**WHAT YOU SHOULD DO**
Put each of the lines below into a Markdown table with two columns, Number and Line. Number the rows in order and leave out any blank lines.
## START EXERCISE INPUT
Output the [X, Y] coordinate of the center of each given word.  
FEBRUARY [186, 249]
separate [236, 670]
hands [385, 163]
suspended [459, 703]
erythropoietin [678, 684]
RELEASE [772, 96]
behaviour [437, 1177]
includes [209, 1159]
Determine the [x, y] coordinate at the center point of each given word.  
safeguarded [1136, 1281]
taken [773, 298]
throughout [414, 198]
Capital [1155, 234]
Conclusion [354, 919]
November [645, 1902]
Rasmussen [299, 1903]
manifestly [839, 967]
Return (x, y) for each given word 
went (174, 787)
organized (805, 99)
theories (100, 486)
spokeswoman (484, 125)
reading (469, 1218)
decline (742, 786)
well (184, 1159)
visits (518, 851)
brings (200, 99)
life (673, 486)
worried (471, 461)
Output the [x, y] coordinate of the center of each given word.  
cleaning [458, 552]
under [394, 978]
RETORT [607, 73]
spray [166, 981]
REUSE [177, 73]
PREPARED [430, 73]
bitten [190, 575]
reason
## END EXERCISE INPUT
**IN RESPONSE**
| Number | Line |
|---|---|
| 1 | Output the [X, Y] coordinate of the center of each given word.   |
| 2 | FEBRUARY [186, 249] |
| 3 | separate [236, 670] |
| 4 | hands [385, 163] |
| 5 | suspended [459, 703] |
| 6 | erythropoietin [678, 684] |
| 7 | RELEASE [772, 96] |
| 8 | behaviour [437, 1177] |
| 9 | includes [209, 1159] |
| 10 | Determine the [x, y] coordinate at the center point of each given word.   |
| 11 | safeguarded [1136, 1281] |
| 12 | taken [773, 298] |
| 13 | throughout [414, 198] |
| 14 | Capital [1155, 234] |
| 15 | Conclusion [354, 919] |
| 16 | November [645, 1902] |
| 17 | Rasmussen [299, 1903] |
| 18 | manifestly [839, 967] |
| 19 | Return (x, y) for each given word  |
| 20 | went (174, 787) |
| 21 | organized (805, 99) |
| 22 | theories (100, 486) |
| 23 | spokeswoman (484, 125) |
| 24 | reading (469, 1218) |
| 25 | decline (742, 786) |
| 26 | well (184, 1159) |
| 27 | visits (518, 851) |
| 28 | brings (200, 99) |
| 29 | life (673, 486) |
| 30 | worried (471, 461) |
| 31 | Output the [x, y] coordinate of the center of each given word.   |
| 32 | cleaning [458, 552] |
| 33 | under [394, 978] |
| 34 | RETORT [607, 73] |
| 35 | spray [166, 981] |
| 36 | REUSE [177, 73] |
| 37 | PREPARED [430, 73] |
| 38 | bitten [190, 575] |
| 39 | reason |